Sarkozy fait son show écolo

Publié le par Adriana EVANGELIZT

Sarkozy fait son show écolo

par GUILLAUME LAUNAY et LAURE NOUALHAT

Un casting de rêve pour une superproduction franco-européo-hollywoodienne. Deux Nobel de la paix, un président de Commission européenne, des ministres en pagaille et du lobbyiste de haut vol… Le réalisateur Sarkozy avait tout prévu hier pour clôturer «son» Grenelle. Y compris l’arrière-plan tout en verdure des jardins de l’Elysée.

Cravaté en vert pour la circonstance, José-Manuel Barroso, le président de la Commission européenne, a ouvert les festivités, gage de compatibilité européenne du Grenelle. Puis Al Gore, co-prix Nobel de la paix 2007 avec les scientifiques du Giec (Groupe d’experts sur le climat), a assuré la partie américaine du green-show, appelant de ses vœux un Grenelle mondial. «Je veux que dans une génération, nos enfants regardent 2007 comme l’année de l’action.»

Mais le clou du spectacle, c’était Sarkozy lui-même, lancé dans un discours à faire pâlir d’envie les écolos les plus convaincus. Le président n’a éludé aucun des sujets qui fâchent, donnant des réponses précises sur les pesticides, le nucléaire, et, bien sûr, la fiscalité. Il ne s’est pas épargné des détails d’écolo profond, telle que la suppression des simples vitrages et des ampoules à incandescence. Il a même renvoyé Jacques Attali à ses études en défendant ardemment le principe de précaution : «proposer sa suppression au motif qu’il bride l’action repose sur une profonde incompréhension. C’est un principe de responsabilité.» Jusqu’à reconnaître que «notre modèle de croissance est condamné». Et le président de faire son marché parmi les mesures issues du Grenelle. Surtout, Sarkozy s’inscrit déjà dans la prochaine étape : en juillet 2008, la France prendra la tête de l’Union européenne et elle entend être exemplaire sur les questions environnementales. «La France n’est pas en retard, mais elle veut désormais être en avance.»

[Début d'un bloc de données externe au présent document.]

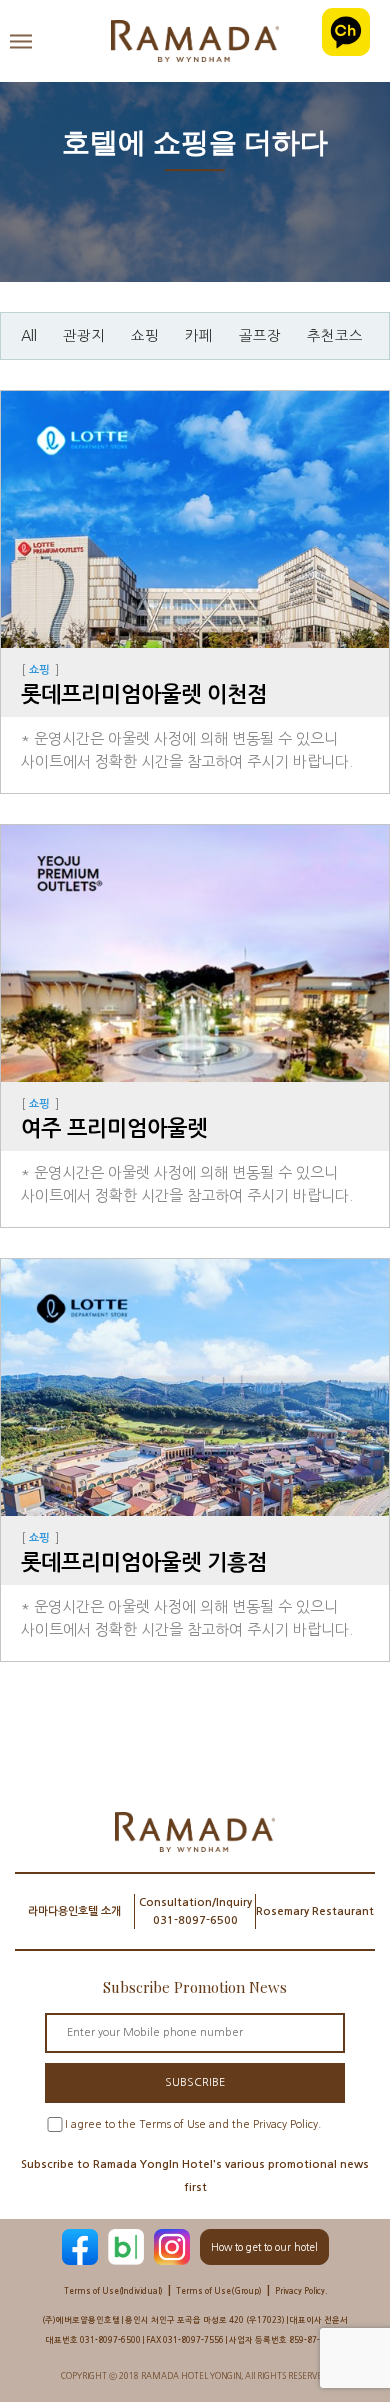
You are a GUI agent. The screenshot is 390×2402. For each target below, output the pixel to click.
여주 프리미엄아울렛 (114, 1128)
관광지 (84, 336)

Ce succès d’image ne doit pour autant masquer la précipitation qui a dominé la seconde journée de négociations. Après avoir fini avec deux heures de retard mercredi, les négociateurs se sont retrouvés dès potron-minet hier au ministère, boulevard Saint-Germain. Au menu : pesticides, OGM, agrocarburants, biodiversité, gouvernance, publicité… Démarrage à 7h30 avec l’obligation de rendre la copie à Sarkozy en début d’après-midi. Les sujets filent. A 10 heures, victoire sur les pesticides, les collèges tombent d’accord sur une division par deux sur 10 ans et enchaînent les discussions sur la fameuse trame verte, devant relier les espaces naturels français. Mais voilà qu’à midi, les SMS de panique sortent de la salle de négociations : la FNSEA demande à revenir sur la décision et obtient qu’il n’y ait plus de date butoir pour cette mesure. Sorti s’expliquer devant les journalistes, Jean-Michel Lemétayer, patron de la FNSEA est très clair : «l’agriculture française est dans l’Europe, et même dans le monde, nous ne voulons pas de mesures qui nuiraient à notre compétitivité.»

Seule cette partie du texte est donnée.